[Stored data entries]:
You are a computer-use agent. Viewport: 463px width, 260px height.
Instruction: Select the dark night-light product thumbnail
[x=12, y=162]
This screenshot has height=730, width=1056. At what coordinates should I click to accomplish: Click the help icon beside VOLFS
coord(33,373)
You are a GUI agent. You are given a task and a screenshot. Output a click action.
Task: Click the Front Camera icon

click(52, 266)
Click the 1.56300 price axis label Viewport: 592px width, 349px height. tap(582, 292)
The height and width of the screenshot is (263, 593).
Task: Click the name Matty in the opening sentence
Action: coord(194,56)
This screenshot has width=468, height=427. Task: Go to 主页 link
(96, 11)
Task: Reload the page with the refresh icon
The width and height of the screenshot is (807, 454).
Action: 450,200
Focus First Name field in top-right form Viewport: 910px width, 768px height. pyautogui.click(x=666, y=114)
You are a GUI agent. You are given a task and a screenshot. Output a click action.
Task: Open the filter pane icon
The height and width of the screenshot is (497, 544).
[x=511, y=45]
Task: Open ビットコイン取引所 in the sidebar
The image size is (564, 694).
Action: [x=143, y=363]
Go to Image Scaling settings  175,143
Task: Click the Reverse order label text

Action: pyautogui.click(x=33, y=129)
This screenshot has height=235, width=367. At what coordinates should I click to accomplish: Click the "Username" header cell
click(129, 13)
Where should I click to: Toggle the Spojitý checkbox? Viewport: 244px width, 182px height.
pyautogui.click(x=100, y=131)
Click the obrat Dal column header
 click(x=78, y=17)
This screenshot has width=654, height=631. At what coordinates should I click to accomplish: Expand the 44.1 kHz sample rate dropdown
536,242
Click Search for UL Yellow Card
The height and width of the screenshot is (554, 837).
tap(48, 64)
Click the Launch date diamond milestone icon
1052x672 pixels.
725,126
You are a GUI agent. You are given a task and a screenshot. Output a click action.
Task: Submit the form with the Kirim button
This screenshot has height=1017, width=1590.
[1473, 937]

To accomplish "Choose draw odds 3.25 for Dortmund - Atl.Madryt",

[What you need to do]: Make an exact copy of every entry.

[Solution to this task]:
You are a computer-use agent. Viewport: 463px width, 260px height.
Instruction: Select the dark night-light product thumbnail
[x=12, y=162]
This screenshot has height=730, width=1056. At what coordinates should I click to accomplish: Click the help icon beside VOLFS
coord(33,373)
You are a GUI agent. You are given a task and a screenshot. Output a click action.
Task: Click the Front Camera icon

click(52, 266)
Click the 1.56300 price axis label Viewport: 592px width, 349px height. tap(582, 292)
The height and width of the screenshot is (263, 593).
Task: Click the name Matty in the opening sentence
Action: coord(194,56)
This screenshot has width=468, height=427. Task: Go to 主页 link
(96, 11)
Task: Reload the page with the refresh icon
The width and height of the screenshot is (807, 454).
Action: 450,200
Focus First Name field in top-right form Viewport: 910px width, 768px height. pyautogui.click(x=666, y=114)
You are a GUI agent. You are given a task and a screenshot. Output a click action.
Task: Open the filter pane icon
The height and width of the screenshot is (497, 544).
[x=511, y=45]
Task: Open ビットコイン取引所 in the sidebar
The image size is (564, 694).
Action: [x=143, y=363]
Go to Image Scaling settings  175,143
Task: Click the Reverse order label text

Action: pyautogui.click(x=33, y=129)
This screenshot has height=235, width=367. At what coordinates should I click to accomplish: Click the "Username" header cell
click(129, 13)
Where should I click to: Toggle the Spojitý checkbox? Viewport: 244px width, 182px height.
pyautogui.click(x=100, y=131)
Click the obrat Dal column header
 click(x=78, y=17)
This screenshot has width=654, height=631. At what coordinates should I click to accomplish: Expand the 44.1 kHz sample rate dropdown
536,242
Click Search for UL Yellow Card
The height and width of the screenshot is (554, 837).
tap(48, 64)
Click the Launch date diamond milestone icon
1052x672 pixels.
725,126
You are a GUI agent. You are given a task and a screenshot. Output a click action.
Task: Submit the form with the Kirim button
This screenshot has height=1017, width=1590.
[1473, 937]

To accomplish "Choose draw odds 3.25 for Dortmund - Atl.Madryt",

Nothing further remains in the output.